Accountability to own the Product
It is not within the remit of the Development Team to decide to keep a secondary list of work-related to work items 2 through 4 so that in each sprint, it accepts a certain amount of new work from type 1 as identified and prioritized by the product owner. Then filing a balance from work types 2 through 4 and taking a view, the Product Owner doesn’t understand technical topics. It is their responsibility to engage with the Product Owner giving advice where required so that the Product Owner does understand the need to take account of this work.
Product delivery has elements of technical & underlying items that need to be delivered, and this should be expected. The same debate occurs over direct and indirect value derived from infrastructure work items and understanding how the indirect value from this adds to the whole.
These are just items that need to be managed on the Backlog of work the same as any other, including the potential they have for causing dependencies. In the situation where a dependency does arise, then if the product owner is not actively participating in the prioritization and ordering of this work, it runs the risk of causing problems, not solving them.

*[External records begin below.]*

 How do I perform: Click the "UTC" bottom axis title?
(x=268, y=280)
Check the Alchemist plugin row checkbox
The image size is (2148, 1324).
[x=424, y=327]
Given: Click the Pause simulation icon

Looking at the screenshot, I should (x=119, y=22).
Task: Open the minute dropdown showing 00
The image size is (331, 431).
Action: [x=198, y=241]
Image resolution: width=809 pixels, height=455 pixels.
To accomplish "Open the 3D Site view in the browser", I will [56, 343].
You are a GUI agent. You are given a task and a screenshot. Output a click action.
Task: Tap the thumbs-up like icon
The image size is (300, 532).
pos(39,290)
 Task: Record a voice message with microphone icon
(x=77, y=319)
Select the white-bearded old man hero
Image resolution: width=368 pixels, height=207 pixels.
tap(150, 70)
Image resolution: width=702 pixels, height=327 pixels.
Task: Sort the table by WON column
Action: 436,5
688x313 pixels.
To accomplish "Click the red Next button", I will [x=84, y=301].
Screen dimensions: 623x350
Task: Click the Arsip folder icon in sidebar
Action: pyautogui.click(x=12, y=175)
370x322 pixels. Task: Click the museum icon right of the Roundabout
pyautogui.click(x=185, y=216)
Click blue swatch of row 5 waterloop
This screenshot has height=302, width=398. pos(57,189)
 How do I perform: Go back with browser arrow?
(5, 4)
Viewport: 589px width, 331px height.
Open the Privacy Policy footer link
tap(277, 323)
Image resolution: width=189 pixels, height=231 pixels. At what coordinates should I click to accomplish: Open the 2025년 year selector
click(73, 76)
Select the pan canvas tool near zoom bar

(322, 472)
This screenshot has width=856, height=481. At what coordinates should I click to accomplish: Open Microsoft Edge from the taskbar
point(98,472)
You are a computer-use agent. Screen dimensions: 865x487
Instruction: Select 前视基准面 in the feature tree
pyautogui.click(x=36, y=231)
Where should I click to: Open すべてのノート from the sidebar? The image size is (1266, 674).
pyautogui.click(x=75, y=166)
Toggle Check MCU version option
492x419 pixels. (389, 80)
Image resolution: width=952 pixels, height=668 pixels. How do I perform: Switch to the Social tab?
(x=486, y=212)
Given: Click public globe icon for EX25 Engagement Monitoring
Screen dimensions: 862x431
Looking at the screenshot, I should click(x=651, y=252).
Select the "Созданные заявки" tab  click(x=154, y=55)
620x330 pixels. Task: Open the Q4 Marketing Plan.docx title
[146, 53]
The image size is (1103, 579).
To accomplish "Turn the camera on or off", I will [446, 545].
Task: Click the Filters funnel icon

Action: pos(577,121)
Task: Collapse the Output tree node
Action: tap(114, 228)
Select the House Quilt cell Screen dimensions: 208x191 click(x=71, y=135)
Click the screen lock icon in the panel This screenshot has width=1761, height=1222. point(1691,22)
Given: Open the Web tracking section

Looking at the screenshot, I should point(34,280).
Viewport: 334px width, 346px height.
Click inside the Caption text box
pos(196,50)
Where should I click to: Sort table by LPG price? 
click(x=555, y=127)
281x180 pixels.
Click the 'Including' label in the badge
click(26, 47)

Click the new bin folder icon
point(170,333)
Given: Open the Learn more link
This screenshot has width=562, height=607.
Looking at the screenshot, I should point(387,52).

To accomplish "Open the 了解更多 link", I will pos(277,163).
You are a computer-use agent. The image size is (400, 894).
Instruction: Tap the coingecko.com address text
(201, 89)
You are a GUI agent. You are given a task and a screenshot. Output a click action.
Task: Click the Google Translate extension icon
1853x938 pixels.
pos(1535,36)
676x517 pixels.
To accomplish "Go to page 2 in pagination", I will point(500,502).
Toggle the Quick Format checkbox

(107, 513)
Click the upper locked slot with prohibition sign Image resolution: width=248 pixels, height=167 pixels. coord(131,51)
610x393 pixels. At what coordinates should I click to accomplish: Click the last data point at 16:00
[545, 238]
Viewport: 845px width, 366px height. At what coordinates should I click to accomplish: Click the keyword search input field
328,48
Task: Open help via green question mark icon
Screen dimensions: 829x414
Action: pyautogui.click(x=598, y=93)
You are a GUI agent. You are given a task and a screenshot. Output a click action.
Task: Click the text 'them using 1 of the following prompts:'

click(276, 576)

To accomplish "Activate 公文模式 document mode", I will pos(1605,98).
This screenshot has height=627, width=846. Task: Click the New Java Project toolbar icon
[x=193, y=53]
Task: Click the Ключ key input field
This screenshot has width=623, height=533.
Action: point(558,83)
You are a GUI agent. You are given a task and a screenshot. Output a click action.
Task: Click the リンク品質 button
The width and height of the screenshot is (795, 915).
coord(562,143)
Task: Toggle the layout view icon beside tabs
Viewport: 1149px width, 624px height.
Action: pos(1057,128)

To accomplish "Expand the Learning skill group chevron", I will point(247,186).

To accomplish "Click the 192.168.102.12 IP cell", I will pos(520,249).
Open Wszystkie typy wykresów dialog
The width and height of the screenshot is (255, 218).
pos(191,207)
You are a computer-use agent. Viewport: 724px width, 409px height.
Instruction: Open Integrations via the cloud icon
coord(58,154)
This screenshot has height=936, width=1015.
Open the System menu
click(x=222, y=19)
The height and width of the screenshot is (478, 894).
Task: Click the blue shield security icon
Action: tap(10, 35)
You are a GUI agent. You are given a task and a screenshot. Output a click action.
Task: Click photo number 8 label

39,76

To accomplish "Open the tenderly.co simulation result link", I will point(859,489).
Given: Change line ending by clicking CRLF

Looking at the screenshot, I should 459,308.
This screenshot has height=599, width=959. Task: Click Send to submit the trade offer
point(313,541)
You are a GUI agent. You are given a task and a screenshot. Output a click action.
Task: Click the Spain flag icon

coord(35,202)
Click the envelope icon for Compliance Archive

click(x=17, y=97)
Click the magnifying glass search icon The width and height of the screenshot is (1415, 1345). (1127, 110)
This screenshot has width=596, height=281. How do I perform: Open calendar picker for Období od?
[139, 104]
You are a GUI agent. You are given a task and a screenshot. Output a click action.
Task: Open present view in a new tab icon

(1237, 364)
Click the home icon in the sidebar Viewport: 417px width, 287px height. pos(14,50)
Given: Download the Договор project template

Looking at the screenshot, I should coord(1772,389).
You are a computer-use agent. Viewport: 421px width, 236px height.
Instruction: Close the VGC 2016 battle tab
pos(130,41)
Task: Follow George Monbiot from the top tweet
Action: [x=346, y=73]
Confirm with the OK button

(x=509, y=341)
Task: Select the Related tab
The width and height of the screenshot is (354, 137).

In of themselves, they do not form technical debt as they do not derive from poor choices, and teams should avoid seeing technical work as a credit card type debt. However, when not actively managed on the backlog as being equally valuable to functional features, then the product owner does run the risk of introducing fragility by the poor choice of not owning these items. The technical debt of this poor choice could mean the product ends up in a state where they cannot reliably consider it releasable and having an unknown cost to correct that situation.
In Scrum, the preference is not to introduce, manage, or maintain technical debt but to avoid adding it in the first place. It is the accountability of the Scrum Master role to coach the Scrum Team on making the right choices not to cause the accumulation of poor decisions as technical debt.
Understanding Test Driven Development will help teams build quality in from the beginning.